Stored data |
= = = =
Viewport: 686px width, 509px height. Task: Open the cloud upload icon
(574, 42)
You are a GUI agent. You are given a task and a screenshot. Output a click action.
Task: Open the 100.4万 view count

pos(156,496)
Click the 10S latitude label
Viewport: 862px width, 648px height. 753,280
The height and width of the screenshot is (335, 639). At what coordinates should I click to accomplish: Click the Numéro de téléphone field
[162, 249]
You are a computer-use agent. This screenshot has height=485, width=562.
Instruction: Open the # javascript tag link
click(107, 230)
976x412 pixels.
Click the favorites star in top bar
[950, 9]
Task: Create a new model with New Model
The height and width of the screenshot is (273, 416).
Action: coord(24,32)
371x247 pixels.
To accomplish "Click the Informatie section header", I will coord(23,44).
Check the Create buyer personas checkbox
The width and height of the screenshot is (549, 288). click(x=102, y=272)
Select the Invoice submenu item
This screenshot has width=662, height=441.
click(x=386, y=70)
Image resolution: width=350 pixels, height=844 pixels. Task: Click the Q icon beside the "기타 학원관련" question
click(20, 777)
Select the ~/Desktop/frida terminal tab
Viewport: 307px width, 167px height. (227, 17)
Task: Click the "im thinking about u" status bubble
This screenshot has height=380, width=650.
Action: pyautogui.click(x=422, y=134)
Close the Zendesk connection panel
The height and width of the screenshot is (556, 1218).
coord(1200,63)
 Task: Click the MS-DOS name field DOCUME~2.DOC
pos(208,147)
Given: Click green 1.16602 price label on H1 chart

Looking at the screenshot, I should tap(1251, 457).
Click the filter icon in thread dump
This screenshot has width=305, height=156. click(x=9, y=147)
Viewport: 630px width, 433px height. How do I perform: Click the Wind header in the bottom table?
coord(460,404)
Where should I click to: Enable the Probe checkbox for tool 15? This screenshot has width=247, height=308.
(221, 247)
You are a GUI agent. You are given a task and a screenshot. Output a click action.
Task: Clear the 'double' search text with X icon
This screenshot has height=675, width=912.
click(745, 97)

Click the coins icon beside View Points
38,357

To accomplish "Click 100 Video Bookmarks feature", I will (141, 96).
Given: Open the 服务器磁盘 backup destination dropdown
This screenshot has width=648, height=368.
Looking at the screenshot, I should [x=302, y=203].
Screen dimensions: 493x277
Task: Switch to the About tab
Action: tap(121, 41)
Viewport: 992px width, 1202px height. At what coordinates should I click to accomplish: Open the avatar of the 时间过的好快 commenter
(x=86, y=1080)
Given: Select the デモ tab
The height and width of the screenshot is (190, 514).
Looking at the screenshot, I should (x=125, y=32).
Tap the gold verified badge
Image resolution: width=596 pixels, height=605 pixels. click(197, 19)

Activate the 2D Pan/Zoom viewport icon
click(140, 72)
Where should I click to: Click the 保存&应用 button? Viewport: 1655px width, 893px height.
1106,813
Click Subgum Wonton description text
= = = =
Activity | Exactly as they stand, repeat all the records.

Task output |
Viewport: 686px width, 509px height. Task: Open the cloud upload icon
(574, 42)
You are a GUI agent. You are given a task and a screenshot. Output a click action.
Task: Open the 100.4万 view count

pos(156,496)
Click the 10S latitude label
Viewport: 862px width, 648px height. 753,280
The height and width of the screenshot is (335, 639). At what coordinates should I click to accomplish: Click the Numéro de téléphone field
[162, 249]
You are a computer-use agent. This screenshot has height=485, width=562.
Instruction: Open the # javascript tag link
click(107, 230)
976x412 pixels.
Click the favorites star in top bar
[950, 9]
Task: Create a new model with New Model
The height and width of the screenshot is (273, 416).
Action: coord(24,32)
371x247 pixels.
To accomplish "Click the Informatie section header", I will coord(23,44).
Check the Create buyer personas checkbox
The width and height of the screenshot is (549, 288). click(x=102, y=272)
Select the Invoice submenu item
This screenshot has width=662, height=441.
click(x=386, y=70)
Image resolution: width=350 pixels, height=844 pixels. Task: Click the Q icon beside the "기타 학원관련" question
click(20, 777)
Select the ~/Desktop/frida terminal tab
Viewport: 307px width, 167px height. (227, 17)
Task: Click the "im thinking about u" status bubble
This screenshot has height=380, width=650.
Action: pyautogui.click(x=422, y=134)
Close the Zendesk connection panel
The height and width of the screenshot is (556, 1218).
coord(1200,63)
 Task: Click the MS-DOS name field DOCUME~2.DOC
pos(208,147)
Given: Click green 1.16602 price label on H1 chart

Looking at the screenshot, I should tap(1251, 457).
Click the filter icon in thread dump
This screenshot has width=305, height=156. click(x=9, y=147)
Viewport: 630px width, 433px height. How do I perform: Click the Wind header in the bottom table?
coord(460,404)
Where should I click to: Enable the Probe checkbox for tool 15? This screenshot has width=247, height=308.
(221, 247)
You are a GUI agent. You are given a task and a screenshot. Output a click action.
Task: Clear the 'double' search text with X icon
This screenshot has height=675, width=912.
click(745, 97)

Click the coins icon beside View Points
38,357

To accomplish "Click 100 Video Bookmarks feature", I will (141, 96).
Given: Open the 服务器磁盘 backup destination dropdown
This screenshot has width=648, height=368.
Looking at the screenshot, I should [x=302, y=203].
Screen dimensions: 493x277
Task: Switch to the About tab
Action: tap(121, 41)
Viewport: 992px width, 1202px height. At what coordinates should I click to accomplish: Open the avatar of the 时间过的好快 commenter
(x=86, y=1080)
Given: Select the デモ tab
The height and width of the screenshot is (190, 514).
Looking at the screenshot, I should (x=125, y=32).
Tap the gold verified badge
Image resolution: width=596 pixels, height=605 pixels. click(197, 19)

Activate the 2D Pan/Zoom viewport icon
click(140, 72)
Where should I click to: Click the 保存&应用 button? Viewport: 1655px width, 893px height.
1106,813
Click Subgum Wonton description text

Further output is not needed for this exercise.